I was absorbed in what I called the three — ings: reading, working, and fucking, and I did all three to the best of my time and ability. But now that I was beginning to feel too tightly held in my closeting with Claudine, I saw that after all one wasn’t made as wise by reading good books as I had thought. I could read, but not at the same time learn, which made it all seem a bit of a gyp, till I laughed it off on realizing that good books were only as much of an escape from the world as sex-and-gangster stories. The solution to this was not to give up reading, which had hit me early as a cure to some disease whose name I did not know, but to go on getting more out of life on the one hand, and learning more from it on the other. There’s no doubt I was mixed up in my feelings, but at least I wasn’t crazy in it as well. Believing this only proved how crazy I really was, though the assumption that I had cool sense stopped me going round in circles, and at least led me to feel I was the most important person in the world.

In the factory, I was tolerated more than employed, though I must have been worth the eight pounds handed to me every Friday night. I carried bales of cloth from the stores to the cutting rooms, sometimes loading finished garments on lorries that drew up to the warehouse bay. The one advantage was getting suits of clothes at a discount, and occasionally for nothing when I worked up nerve enough to walk brazenly out with one wrapped in my overalls.
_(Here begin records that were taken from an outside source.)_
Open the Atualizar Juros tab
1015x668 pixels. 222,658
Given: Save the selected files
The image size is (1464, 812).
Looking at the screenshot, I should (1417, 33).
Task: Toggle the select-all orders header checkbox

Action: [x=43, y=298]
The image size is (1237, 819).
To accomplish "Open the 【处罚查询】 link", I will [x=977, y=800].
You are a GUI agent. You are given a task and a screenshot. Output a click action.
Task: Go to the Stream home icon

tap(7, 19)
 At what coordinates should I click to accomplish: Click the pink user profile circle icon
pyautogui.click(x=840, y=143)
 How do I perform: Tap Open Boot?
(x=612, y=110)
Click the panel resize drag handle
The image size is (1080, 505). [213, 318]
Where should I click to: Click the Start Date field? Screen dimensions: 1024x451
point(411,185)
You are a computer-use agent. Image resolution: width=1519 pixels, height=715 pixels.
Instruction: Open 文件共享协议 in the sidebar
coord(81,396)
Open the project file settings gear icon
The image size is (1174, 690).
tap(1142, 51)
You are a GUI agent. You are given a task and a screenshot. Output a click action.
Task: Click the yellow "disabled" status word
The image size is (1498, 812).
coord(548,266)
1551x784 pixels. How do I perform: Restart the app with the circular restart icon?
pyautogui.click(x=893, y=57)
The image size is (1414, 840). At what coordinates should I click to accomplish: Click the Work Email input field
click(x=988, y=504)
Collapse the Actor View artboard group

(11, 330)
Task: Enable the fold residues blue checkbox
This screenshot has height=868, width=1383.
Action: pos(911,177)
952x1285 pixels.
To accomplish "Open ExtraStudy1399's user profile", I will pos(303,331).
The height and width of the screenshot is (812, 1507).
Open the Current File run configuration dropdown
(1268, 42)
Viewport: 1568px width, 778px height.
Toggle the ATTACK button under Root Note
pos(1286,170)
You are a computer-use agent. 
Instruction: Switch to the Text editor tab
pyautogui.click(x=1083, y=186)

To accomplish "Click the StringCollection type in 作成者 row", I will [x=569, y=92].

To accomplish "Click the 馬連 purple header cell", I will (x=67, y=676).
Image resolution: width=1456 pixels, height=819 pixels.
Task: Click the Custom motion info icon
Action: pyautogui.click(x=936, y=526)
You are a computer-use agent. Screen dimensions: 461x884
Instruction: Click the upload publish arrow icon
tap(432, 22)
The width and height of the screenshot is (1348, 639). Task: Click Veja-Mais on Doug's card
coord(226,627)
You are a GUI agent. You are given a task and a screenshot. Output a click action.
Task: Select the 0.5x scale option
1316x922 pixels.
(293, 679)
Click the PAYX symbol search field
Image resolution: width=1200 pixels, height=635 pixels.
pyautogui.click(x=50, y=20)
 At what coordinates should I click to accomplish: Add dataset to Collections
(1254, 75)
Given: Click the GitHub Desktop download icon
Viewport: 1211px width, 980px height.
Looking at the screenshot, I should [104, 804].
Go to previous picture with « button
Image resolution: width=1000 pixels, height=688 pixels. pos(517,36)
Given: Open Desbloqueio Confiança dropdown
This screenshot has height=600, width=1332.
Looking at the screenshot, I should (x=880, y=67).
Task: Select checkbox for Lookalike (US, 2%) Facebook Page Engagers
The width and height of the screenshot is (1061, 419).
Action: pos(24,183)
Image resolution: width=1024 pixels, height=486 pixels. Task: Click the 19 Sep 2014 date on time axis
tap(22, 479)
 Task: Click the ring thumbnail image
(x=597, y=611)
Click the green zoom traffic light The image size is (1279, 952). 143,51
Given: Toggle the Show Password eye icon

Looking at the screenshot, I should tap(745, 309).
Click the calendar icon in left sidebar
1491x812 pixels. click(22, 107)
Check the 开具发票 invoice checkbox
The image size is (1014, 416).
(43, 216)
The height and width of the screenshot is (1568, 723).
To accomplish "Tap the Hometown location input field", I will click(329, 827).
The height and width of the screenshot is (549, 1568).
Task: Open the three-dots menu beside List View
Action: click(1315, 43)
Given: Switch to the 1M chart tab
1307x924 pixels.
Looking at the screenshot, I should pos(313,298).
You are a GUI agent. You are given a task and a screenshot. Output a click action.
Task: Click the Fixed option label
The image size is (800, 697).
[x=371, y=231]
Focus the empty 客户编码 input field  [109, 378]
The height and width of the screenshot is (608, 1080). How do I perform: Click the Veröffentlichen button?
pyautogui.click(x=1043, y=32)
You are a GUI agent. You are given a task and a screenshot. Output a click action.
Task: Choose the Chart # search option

In spite of my slackness, some intelligence had been noted when I suggested a way of speeding up the transport of cloth from one department to another, and the general manager asked one day if I wouldn’t like to work in the office. Wallace Pushpacker had been a major in the Army, had a blustery face and a thick ginger moustache, and I believe he expected me to jump at the chance as a kind of promotion, but he was taken by surprise when I said in a voice as quick and sharp as his that I’d like to think about it first.